RAW DATA Block Start
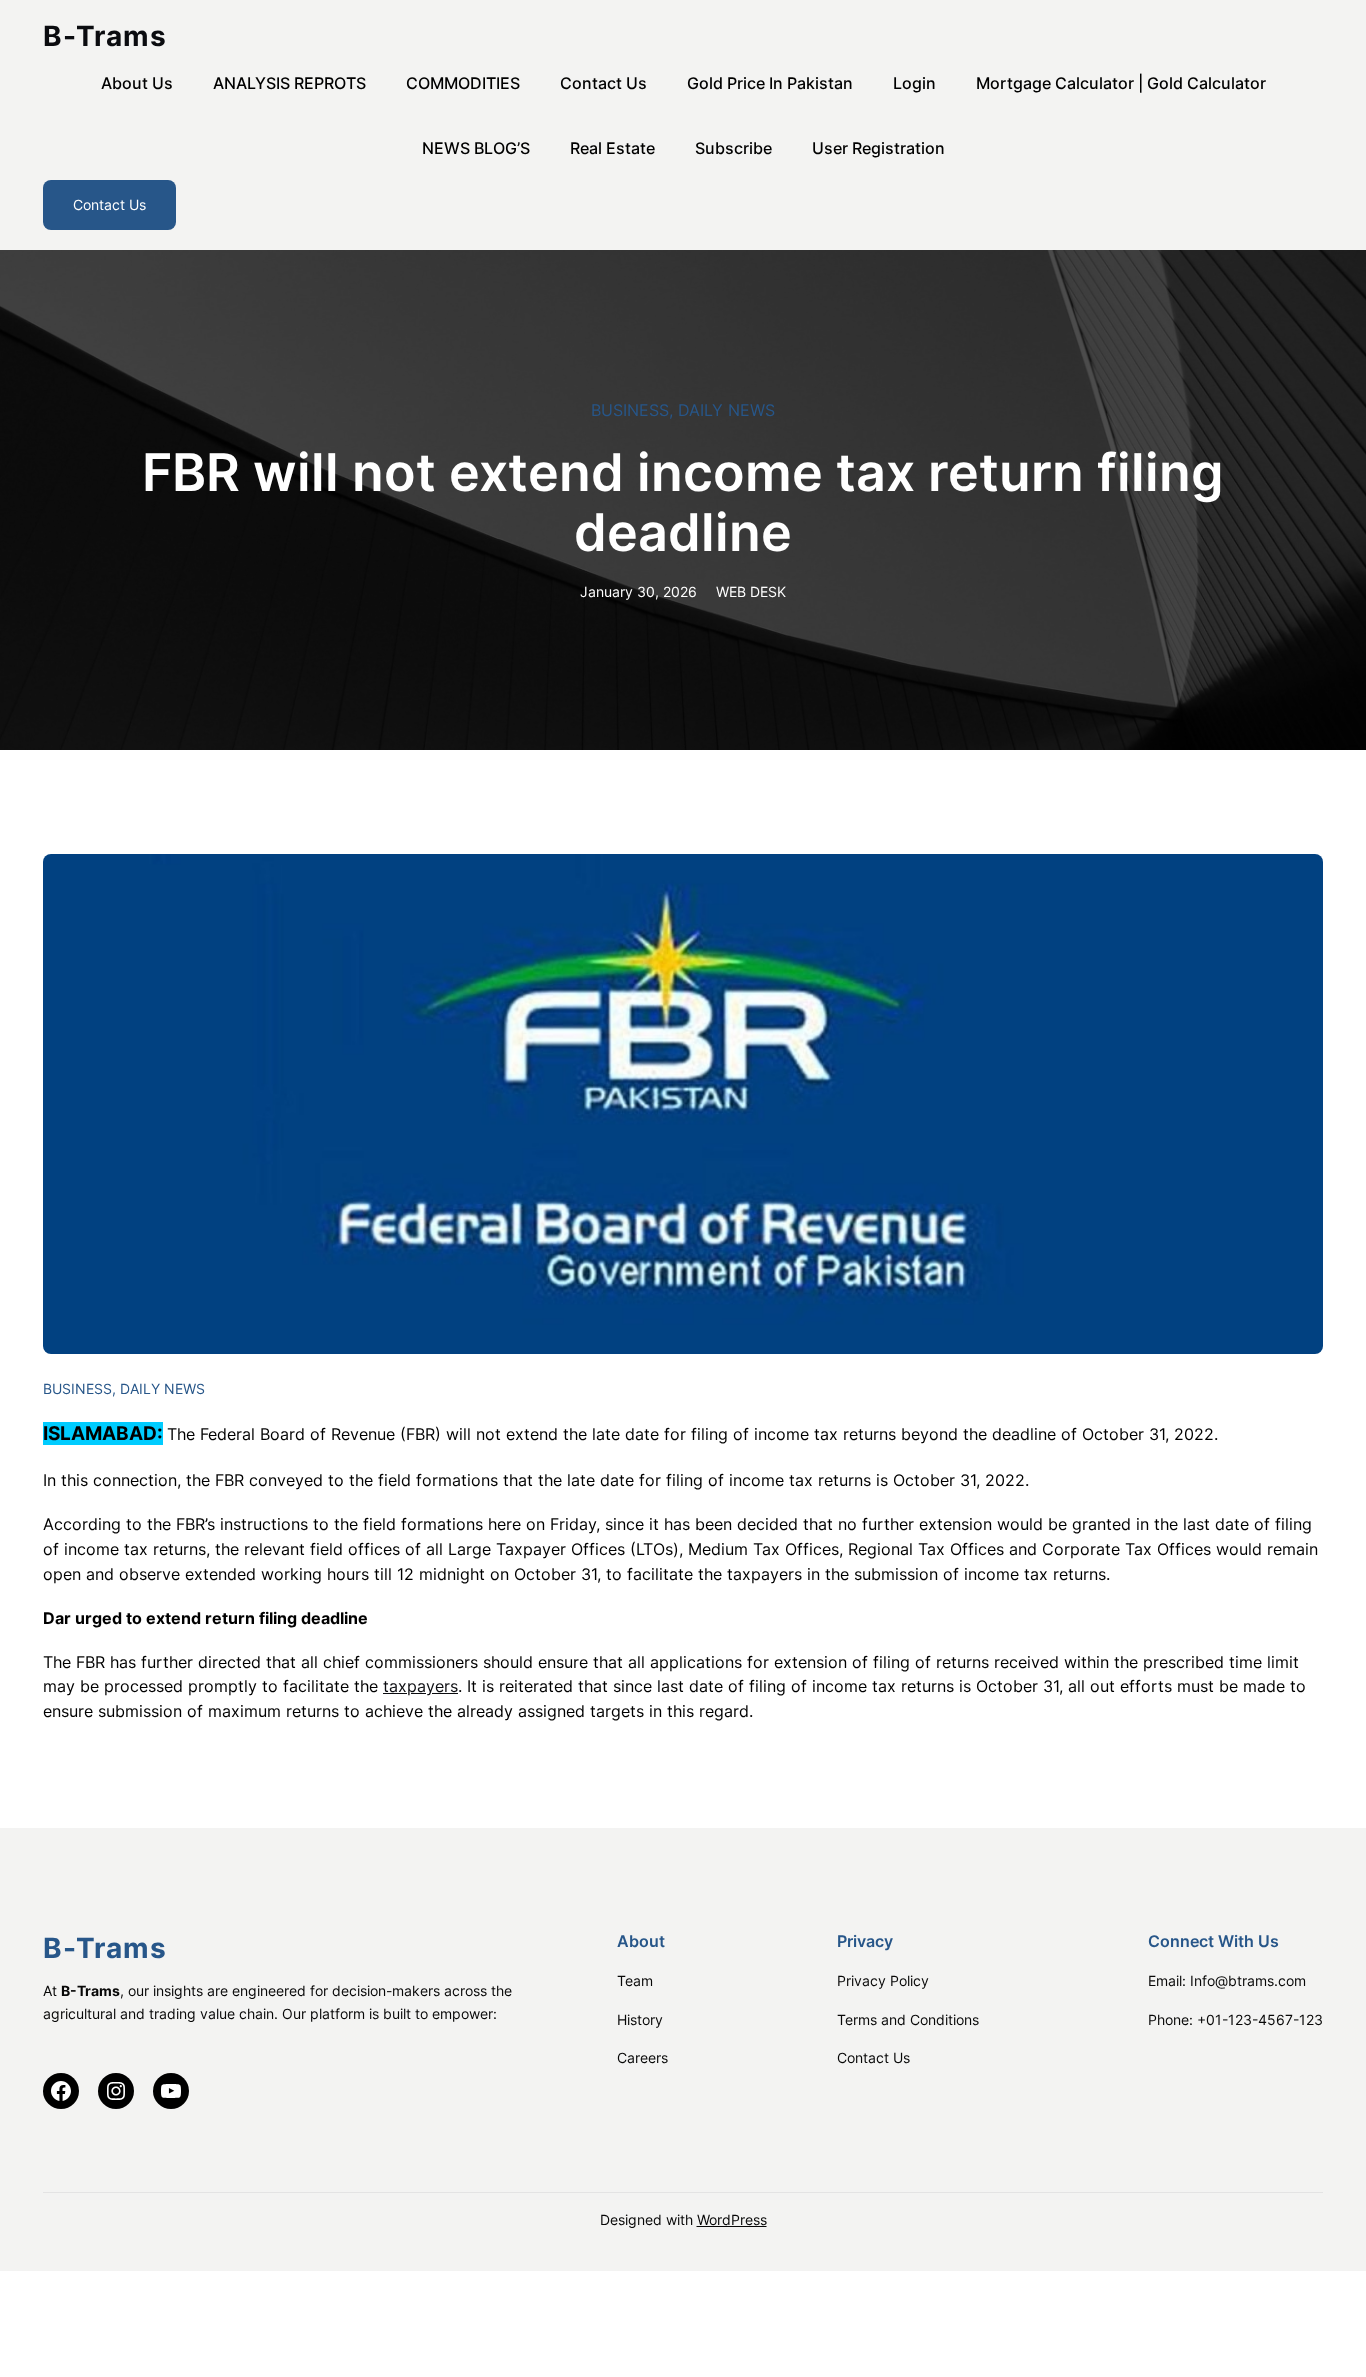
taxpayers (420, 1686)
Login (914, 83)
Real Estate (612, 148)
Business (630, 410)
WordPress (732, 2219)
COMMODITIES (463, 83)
RAW DATA Block End
RAW DATA Block Start
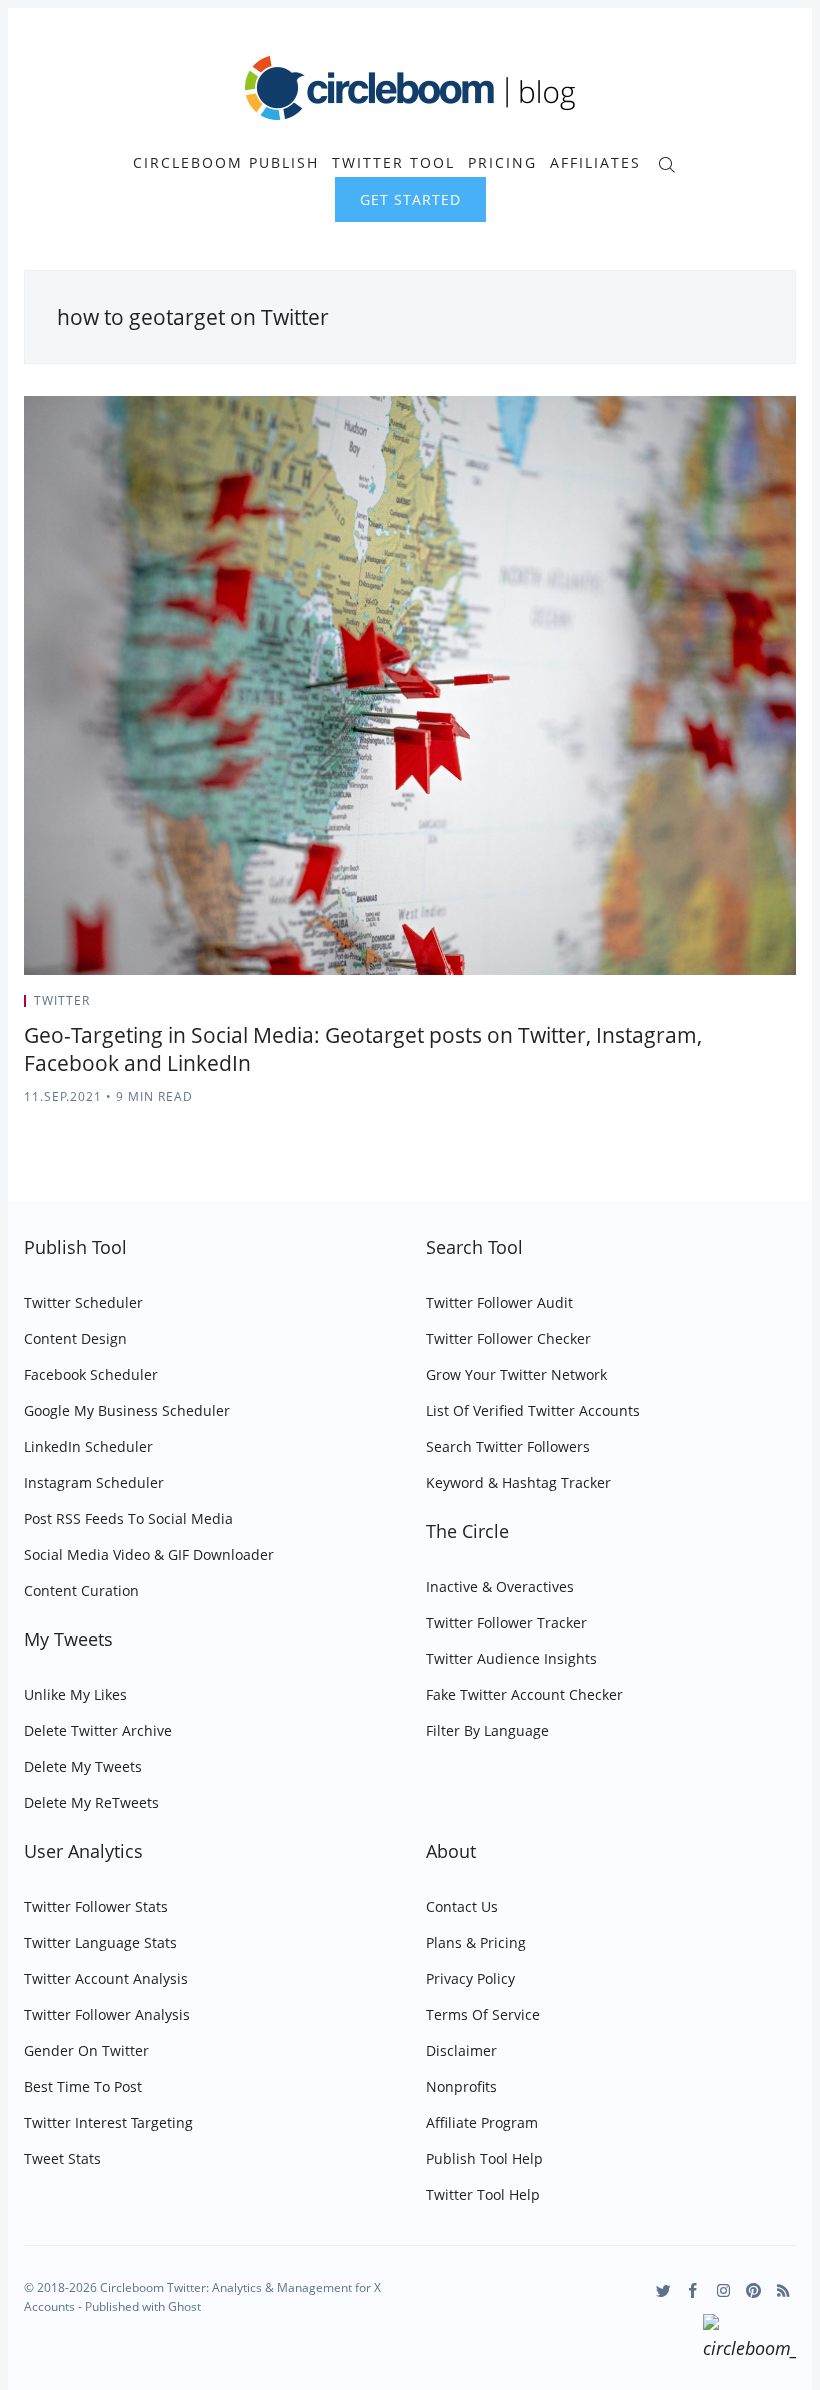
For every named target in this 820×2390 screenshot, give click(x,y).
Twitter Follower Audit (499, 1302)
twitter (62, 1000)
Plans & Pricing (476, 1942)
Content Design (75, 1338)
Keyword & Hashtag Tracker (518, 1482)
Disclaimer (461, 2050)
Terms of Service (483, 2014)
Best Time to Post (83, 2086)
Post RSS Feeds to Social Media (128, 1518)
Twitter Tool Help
RAW DATA Block End
WHAT IS REQUIRED: Can you repeat, word for word, every line above from the one containing "Terms of Service (483, 2014)" down to the one containing "Twitter Tool Help", including both?

ANSWER:
Terms of Service (483, 2014)
Best Time to Post (83, 2086)
Post RSS Feeds to Social Media (128, 1518)
Twitter Tool Help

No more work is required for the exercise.